[Supplied entries]
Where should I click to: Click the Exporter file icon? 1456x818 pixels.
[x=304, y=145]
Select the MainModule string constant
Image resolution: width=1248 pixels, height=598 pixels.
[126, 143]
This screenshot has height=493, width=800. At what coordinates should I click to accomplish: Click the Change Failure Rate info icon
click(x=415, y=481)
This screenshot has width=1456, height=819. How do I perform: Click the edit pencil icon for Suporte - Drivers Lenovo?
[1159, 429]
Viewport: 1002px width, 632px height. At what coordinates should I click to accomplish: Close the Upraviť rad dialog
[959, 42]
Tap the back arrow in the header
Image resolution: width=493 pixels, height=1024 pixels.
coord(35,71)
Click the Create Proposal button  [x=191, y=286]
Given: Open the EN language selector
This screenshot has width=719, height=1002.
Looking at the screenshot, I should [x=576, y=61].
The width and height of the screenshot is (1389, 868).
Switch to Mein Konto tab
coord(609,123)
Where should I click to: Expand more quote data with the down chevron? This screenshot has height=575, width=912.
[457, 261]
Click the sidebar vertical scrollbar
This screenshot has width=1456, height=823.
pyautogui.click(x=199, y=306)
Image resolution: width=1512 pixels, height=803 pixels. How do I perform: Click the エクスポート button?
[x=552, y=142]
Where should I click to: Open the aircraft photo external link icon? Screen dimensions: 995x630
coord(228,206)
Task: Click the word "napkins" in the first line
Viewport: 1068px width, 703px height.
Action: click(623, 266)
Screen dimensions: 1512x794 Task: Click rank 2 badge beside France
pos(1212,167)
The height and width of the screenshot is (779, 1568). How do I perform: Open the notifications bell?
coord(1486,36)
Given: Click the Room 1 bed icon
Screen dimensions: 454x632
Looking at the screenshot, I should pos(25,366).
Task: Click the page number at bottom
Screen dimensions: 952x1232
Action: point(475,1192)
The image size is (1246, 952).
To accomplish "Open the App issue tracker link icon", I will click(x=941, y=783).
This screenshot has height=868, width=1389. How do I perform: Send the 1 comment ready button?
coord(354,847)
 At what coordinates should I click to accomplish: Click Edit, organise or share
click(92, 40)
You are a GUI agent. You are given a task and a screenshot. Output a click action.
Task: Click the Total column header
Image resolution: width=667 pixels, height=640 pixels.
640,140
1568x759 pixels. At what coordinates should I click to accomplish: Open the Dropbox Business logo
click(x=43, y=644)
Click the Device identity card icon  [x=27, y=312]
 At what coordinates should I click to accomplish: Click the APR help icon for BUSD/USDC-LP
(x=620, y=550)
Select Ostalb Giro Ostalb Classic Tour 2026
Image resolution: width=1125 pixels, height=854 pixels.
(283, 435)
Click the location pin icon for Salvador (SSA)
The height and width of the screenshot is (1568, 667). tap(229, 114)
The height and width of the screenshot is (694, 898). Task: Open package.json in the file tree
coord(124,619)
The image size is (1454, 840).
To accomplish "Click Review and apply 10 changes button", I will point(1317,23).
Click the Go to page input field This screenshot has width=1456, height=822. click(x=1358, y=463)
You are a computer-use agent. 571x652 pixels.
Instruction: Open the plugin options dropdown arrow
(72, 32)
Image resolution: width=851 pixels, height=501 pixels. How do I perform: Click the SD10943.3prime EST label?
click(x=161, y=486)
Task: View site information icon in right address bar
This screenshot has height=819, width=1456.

[Prompt] Copy out, character for character, the part of the entries that opens with the line containing "1568x759 pixels. At" and runs through the end of the entries, including both of those lines.

[Solved exercise]
1568x759 pixels. At what coordinates should I click to accomplish: Open the Dropbox Business logo
click(x=43, y=644)
Click the Device identity card icon  [x=27, y=312]
 At what coordinates should I click to accomplish: Click the APR help icon for BUSD/USDC-LP
(x=620, y=550)
Select Ostalb Giro Ostalb Classic Tour 2026
Image resolution: width=1125 pixels, height=854 pixels.
(283, 435)
Click the location pin icon for Salvador (SSA)
The height and width of the screenshot is (1568, 667). tap(229, 114)
The height and width of the screenshot is (694, 898). Task: Open package.json in the file tree
coord(124,619)
The image size is (1454, 840).
To accomplish "Click Review and apply 10 changes button", I will point(1317,23).
Click the Go to page input field This screenshot has width=1456, height=822. click(x=1358, y=463)
You are a computer-use agent. 571x652 pixels.
Instruction: Open the plugin options dropdown arrow
(72, 32)
Image resolution: width=851 pixels, height=501 pixels. How do I perform: Click the SD10943.3prime EST label?
click(x=161, y=486)
Task: View site information icon in right address bar
This screenshot has height=819, width=1456.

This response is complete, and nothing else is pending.